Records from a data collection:
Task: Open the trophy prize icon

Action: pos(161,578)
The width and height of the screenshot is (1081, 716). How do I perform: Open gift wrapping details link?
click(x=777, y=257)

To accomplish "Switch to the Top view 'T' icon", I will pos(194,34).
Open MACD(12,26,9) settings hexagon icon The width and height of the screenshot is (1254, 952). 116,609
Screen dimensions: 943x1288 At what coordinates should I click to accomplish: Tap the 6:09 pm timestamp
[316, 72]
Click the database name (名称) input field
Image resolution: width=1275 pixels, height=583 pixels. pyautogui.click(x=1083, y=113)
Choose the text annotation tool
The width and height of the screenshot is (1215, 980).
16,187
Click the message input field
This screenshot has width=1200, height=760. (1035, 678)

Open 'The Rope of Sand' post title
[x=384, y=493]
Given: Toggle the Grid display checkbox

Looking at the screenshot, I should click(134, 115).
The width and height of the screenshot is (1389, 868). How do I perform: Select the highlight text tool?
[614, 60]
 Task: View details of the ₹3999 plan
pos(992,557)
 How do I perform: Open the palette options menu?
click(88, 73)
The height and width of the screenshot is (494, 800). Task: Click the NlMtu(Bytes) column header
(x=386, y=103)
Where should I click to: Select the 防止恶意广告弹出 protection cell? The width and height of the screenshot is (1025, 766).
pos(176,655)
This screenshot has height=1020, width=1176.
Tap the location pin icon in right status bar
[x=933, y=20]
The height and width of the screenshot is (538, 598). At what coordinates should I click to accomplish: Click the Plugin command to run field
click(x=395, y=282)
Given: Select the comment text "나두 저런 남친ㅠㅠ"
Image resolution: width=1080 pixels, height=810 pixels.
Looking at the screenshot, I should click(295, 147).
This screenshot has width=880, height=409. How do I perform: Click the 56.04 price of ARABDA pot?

> TASK DESCRIPTION:
Write out the records again so that each line matches the original exactly.

> ANSWER SECTION:
Task: Open the trophy prize icon

Action: pos(161,578)
The width and height of the screenshot is (1081, 716). How do I perform: Open gift wrapping details link?
click(x=777, y=257)

To accomplish "Switch to the Top view 'T' icon", I will pos(194,34).
Open MACD(12,26,9) settings hexagon icon The width and height of the screenshot is (1254, 952). 116,609
Screen dimensions: 943x1288 At what coordinates should I click to accomplish: Tap the 6:09 pm timestamp
[316, 72]
Click the database name (名称) input field
Image resolution: width=1275 pixels, height=583 pixels. pyautogui.click(x=1083, y=113)
Choose the text annotation tool
The width and height of the screenshot is (1215, 980).
16,187
Click the message input field
This screenshot has width=1200, height=760. (1035, 678)

Open 'The Rope of Sand' post title
[x=384, y=493]
Given: Toggle the Grid display checkbox

Looking at the screenshot, I should click(134, 115).
The width and height of the screenshot is (1389, 868). How do I perform: Select the highlight text tool?
[614, 60]
 Task: View details of the ₹3999 plan
pos(992,557)
 How do I perform: Open the palette options menu?
click(88, 73)
The height and width of the screenshot is (494, 800). Task: Click the NlMtu(Bytes) column header
(x=386, y=103)
Where should I click to: Select the 防止恶意广告弹出 protection cell? The width and height of the screenshot is (1025, 766).
pos(176,655)
This screenshot has height=1020, width=1176.
Tap the location pin icon in right status bar
[x=933, y=20]
The height and width of the screenshot is (538, 598). At what coordinates should I click to accomplish: Click the Plugin command to run field
click(x=395, y=282)
Given: Select the comment text "나두 저런 남친ㅠㅠ"
Image resolution: width=1080 pixels, height=810 pixels.
Looking at the screenshot, I should click(295, 147).
This screenshot has width=880, height=409. How do I perform: Click the 56.04 price of ARABDA pot?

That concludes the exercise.